- Opening Delimiter -
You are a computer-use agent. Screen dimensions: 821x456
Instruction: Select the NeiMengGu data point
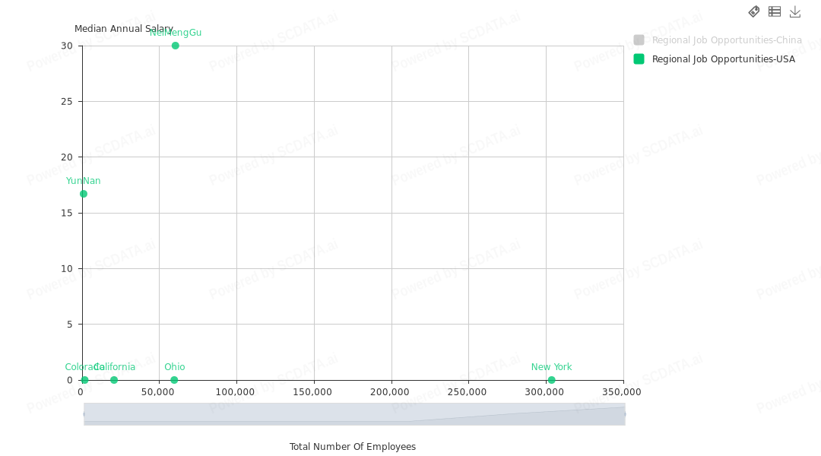click(175, 46)
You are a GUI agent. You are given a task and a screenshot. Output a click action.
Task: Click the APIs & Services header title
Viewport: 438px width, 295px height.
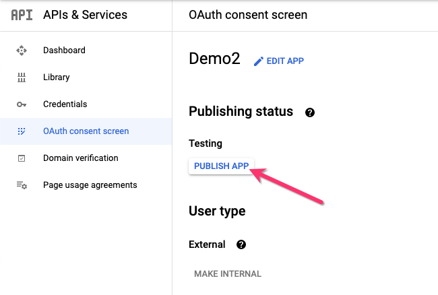click(86, 15)
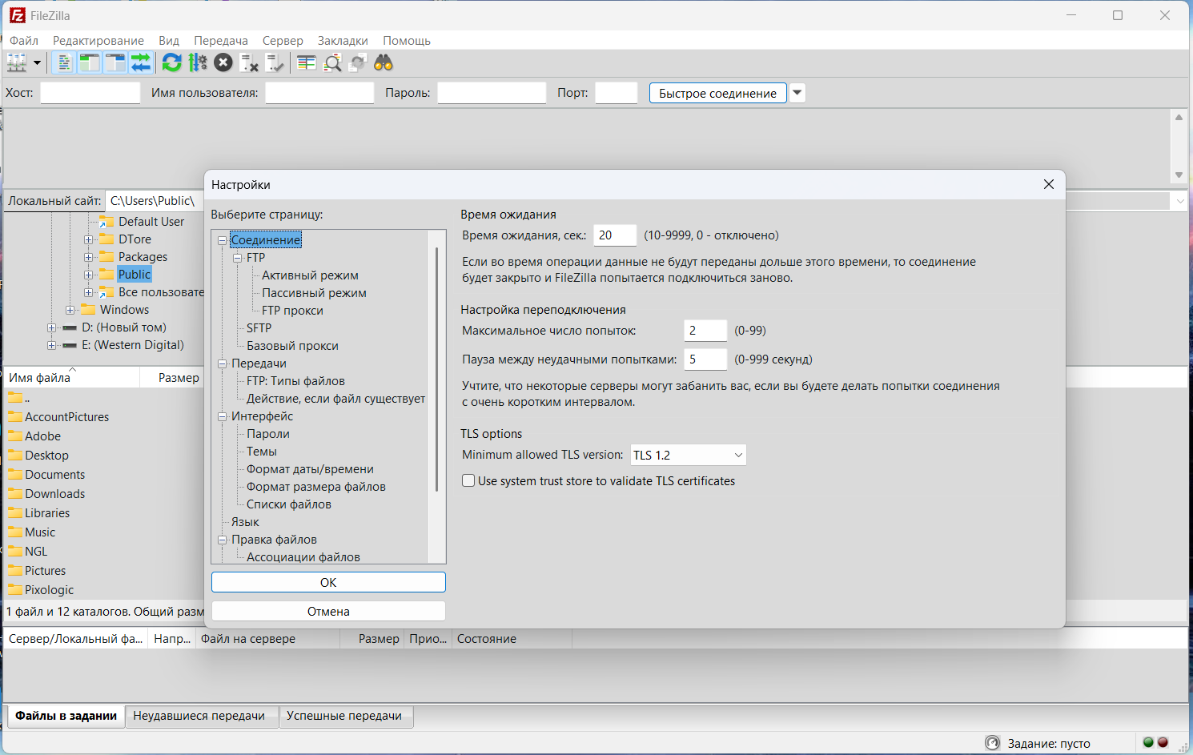The height and width of the screenshot is (755, 1193).
Task: Toggle the directory listing filters icon
Action: click(x=306, y=62)
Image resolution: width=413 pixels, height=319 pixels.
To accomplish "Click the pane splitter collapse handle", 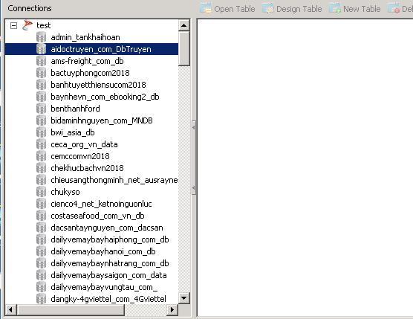I will (x=194, y=158).
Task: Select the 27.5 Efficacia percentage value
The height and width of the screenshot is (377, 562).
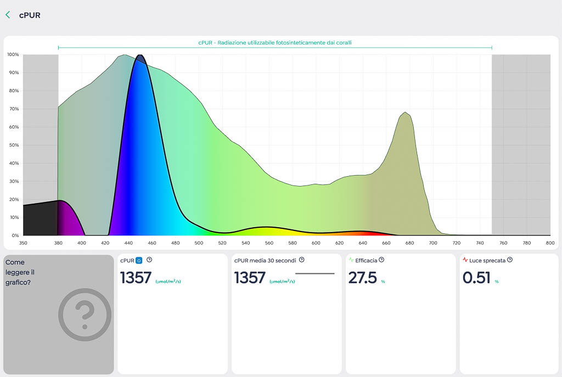Action: pyautogui.click(x=362, y=278)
- Closing Delimiter -
- What to work on: Leave every picture out and return exactly the lines from the one holding "Task: Select the" through the end of the records above, both ends included, and nothing more.

- Written answer:
Task: Select the 27.5 Efficacia percentage value
The height and width of the screenshot is (377, 562).
Action: pyautogui.click(x=362, y=278)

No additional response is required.